▸ **WHAT THE TASK REQUIRES**: Please return the full listing below without altering anything.

▸ **RECORDS TO PROCESS**:
╔══
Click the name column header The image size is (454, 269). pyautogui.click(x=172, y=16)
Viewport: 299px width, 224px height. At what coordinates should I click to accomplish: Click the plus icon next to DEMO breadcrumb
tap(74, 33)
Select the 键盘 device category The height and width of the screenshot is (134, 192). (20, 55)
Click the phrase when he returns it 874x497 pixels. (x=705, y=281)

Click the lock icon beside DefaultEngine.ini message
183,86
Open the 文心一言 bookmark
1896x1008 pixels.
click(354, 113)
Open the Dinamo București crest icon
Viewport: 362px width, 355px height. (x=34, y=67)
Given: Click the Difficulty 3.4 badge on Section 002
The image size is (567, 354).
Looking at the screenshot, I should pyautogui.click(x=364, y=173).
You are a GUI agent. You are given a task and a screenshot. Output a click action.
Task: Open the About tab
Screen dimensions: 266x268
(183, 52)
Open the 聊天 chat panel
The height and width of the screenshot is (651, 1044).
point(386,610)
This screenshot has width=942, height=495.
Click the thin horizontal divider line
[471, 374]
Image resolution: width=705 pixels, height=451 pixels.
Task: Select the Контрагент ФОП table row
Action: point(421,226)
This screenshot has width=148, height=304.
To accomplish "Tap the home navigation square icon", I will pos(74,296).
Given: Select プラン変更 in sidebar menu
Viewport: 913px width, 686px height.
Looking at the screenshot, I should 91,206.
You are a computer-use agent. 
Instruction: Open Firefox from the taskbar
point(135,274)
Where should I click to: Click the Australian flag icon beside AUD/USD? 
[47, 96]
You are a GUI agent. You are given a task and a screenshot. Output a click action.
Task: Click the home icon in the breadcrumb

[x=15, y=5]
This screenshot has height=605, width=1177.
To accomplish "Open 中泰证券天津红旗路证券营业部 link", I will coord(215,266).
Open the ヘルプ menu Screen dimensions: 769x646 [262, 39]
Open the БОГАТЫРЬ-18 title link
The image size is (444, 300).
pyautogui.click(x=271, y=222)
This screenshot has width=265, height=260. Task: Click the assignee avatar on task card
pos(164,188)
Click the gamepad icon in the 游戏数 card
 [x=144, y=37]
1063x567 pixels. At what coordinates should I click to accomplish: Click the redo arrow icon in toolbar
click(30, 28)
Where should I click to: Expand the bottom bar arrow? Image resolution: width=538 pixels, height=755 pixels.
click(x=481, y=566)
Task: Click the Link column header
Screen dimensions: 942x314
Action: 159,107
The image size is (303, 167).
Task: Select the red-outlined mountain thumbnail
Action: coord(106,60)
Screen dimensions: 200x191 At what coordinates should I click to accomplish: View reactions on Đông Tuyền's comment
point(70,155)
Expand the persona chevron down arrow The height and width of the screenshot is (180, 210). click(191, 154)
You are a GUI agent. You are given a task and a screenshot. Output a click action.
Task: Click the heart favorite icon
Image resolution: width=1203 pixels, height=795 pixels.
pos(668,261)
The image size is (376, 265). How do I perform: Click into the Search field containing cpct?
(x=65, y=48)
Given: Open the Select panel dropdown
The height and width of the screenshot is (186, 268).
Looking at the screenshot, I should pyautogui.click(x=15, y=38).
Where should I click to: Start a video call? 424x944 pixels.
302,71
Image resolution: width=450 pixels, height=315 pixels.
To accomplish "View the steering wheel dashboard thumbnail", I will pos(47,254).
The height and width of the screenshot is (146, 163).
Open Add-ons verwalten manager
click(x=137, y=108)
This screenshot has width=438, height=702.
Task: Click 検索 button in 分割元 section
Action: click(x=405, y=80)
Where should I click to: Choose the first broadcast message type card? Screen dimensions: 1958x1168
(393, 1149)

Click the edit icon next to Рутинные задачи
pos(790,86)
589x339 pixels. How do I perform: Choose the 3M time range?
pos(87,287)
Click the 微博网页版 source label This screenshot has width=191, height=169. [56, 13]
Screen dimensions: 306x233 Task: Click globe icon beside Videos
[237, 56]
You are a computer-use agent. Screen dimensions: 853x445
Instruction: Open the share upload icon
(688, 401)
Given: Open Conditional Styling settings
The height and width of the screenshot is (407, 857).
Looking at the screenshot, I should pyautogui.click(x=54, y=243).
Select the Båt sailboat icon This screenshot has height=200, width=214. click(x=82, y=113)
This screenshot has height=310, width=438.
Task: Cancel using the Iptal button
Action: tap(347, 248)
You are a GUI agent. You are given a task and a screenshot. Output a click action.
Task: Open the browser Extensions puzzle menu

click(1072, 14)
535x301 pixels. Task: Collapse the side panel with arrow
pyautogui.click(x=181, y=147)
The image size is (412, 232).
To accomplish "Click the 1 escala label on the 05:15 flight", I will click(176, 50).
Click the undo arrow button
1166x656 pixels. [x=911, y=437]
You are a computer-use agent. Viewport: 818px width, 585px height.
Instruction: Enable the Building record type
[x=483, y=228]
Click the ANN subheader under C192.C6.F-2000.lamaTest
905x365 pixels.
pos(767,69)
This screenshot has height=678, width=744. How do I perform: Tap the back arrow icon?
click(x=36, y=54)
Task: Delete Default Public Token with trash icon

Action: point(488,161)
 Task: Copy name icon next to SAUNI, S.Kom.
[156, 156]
╚══
▸ **EXERCISE SOLUTION**:
Click the name column header The image size is (454, 269). pyautogui.click(x=172, y=16)
Viewport: 299px width, 224px height. At what coordinates should I click to accomplish: Click the plus icon next to DEMO breadcrumb
tap(74, 33)
Select the 键盘 device category The height and width of the screenshot is (134, 192). (20, 55)
Click the phrase when he returns it 874x497 pixels. (x=705, y=281)

Click the lock icon beside DefaultEngine.ini message
183,86
Open the 文心一言 bookmark
1896x1008 pixels.
click(354, 113)
Open the Dinamo București crest icon
Viewport: 362px width, 355px height. (x=34, y=67)
Given: Click the Difficulty 3.4 badge on Section 002
The image size is (567, 354).
Looking at the screenshot, I should pyautogui.click(x=364, y=173).
You are a GUI agent. You are given a task and a screenshot. Output a click action.
Task: Open the About tab
Screen dimensions: 266x268
(183, 52)
Open the 聊天 chat panel
The height and width of the screenshot is (651, 1044).
point(386,610)
This screenshot has width=942, height=495.
Click the thin horizontal divider line
[471, 374]
Image resolution: width=705 pixels, height=451 pixels.
Task: Select the Контрагент ФОП table row
Action: point(421,226)
This screenshot has width=148, height=304.
To accomplish "Tap the home navigation square icon", I will pos(74,296).
Given: Select プラン変更 in sidebar menu
Viewport: 913px width, 686px height.
Looking at the screenshot, I should 91,206.
You are a computer-use agent. 
Instruction: Open Firefox from the taskbar
point(135,274)
Where should I click to: Click the Australian flag icon beside AUD/USD? 
[47, 96]
You are a GUI agent. You are given a task and a screenshot. Output a click action.
Task: Click the home icon in the breadcrumb

[x=15, y=5]
This screenshot has height=605, width=1177.
To accomplish "Open 中泰证券天津红旗路证券营业部 link", I will coord(215,266).
Open the ヘルプ menu Screen dimensions: 769x646 [262, 39]
Open the БОГАТЫРЬ-18 title link
The image size is (444, 300).
pyautogui.click(x=271, y=222)
This screenshot has width=265, height=260. Task: Click the assignee avatar on task card
pos(164,188)
Click the gamepad icon in the 游戏数 card
 [x=144, y=37]
1063x567 pixels. At what coordinates should I click to accomplish: Click the redo arrow icon in toolbar
click(30, 28)
Where should I click to: Expand the bottom bar arrow? Image resolution: width=538 pixels, height=755 pixels.
click(x=481, y=566)
Task: Click the Link column header
Screen dimensions: 942x314
Action: 159,107
The image size is (303, 167).
Task: Select the red-outlined mountain thumbnail
Action: coord(106,60)
Screen dimensions: 200x191 At what coordinates should I click to accomplish: View reactions on Đông Tuyền's comment
point(70,155)
Expand the persona chevron down arrow The height and width of the screenshot is (180, 210). click(191, 154)
You are a GUI agent. You are given a task and a screenshot. Output a click action.
Task: Click the heart favorite icon
Image resolution: width=1203 pixels, height=795 pixels.
pos(668,261)
The image size is (376, 265). How do I perform: Click into the Search field containing cpct?
(x=65, y=48)
Given: Open the Select panel dropdown
The height and width of the screenshot is (186, 268).
Looking at the screenshot, I should pyautogui.click(x=15, y=38).
Where should I click to: Start a video call? 424x944 pixels.
302,71
Image resolution: width=450 pixels, height=315 pixels.
To accomplish "View the steering wheel dashboard thumbnail", I will pos(47,254).
The height and width of the screenshot is (146, 163).
Open Add-ons verwalten manager
click(x=137, y=108)
This screenshot has width=438, height=702.
Task: Click 検索 button in 分割元 section
Action: click(x=405, y=80)
Where should I click to: Choose the first broadcast message type card? Screen dimensions: 1958x1168
(393, 1149)

Click the edit icon next to Рутинные задачи
pos(790,86)
589x339 pixels. How do I perform: Choose the 3M time range?
pos(87,287)
Click the 微博网页版 source label This screenshot has width=191, height=169. [56, 13]
Screen dimensions: 306x233 Task: Click globe icon beside Videos
[237, 56]
You are a computer-use agent. Screen dimensions: 853x445
Instruction: Open the share upload icon
(688, 401)
Given: Open Conditional Styling settings
The height and width of the screenshot is (407, 857).
Looking at the screenshot, I should pyautogui.click(x=54, y=243).
Select the Båt sailboat icon This screenshot has height=200, width=214. click(x=82, y=113)
This screenshot has height=310, width=438.
Task: Cancel using the Iptal button
Action: tap(347, 248)
You are a GUI agent. You are given a task and a screenshot. Output a click action.
Task: Open the browser Extensions puzzle menu

click(1072, 14)
535x301 pixels. Task: Collapse the side panel with arrow
pyautogui.click(x=181, y=147)
The image size is (412, 232).
To accomplish "Click the 1 escala label on the 05:15 flight", I will click(176, 50).
Click the undo arrow button
1166x656 pixels. [x=911, y=437]
You are a computer-use agent. Viewport: 818px width, 585px height.
Instruction: Enable the Building record type
[x=483, y=228]
Click the ANN subheader under C192.C6.F-2000.lamaTest
905x365 pixels.
pos(767,69)
This screenshot has height=678, width=744. How do I perform: Tap the back arrow icon?
click(x=36, y=54)
Task: Delete Default Public Token with trash icon

Action: point(488,161)
 Task: Copy name icon next to SAUNI, S.Kom.
[156, 156]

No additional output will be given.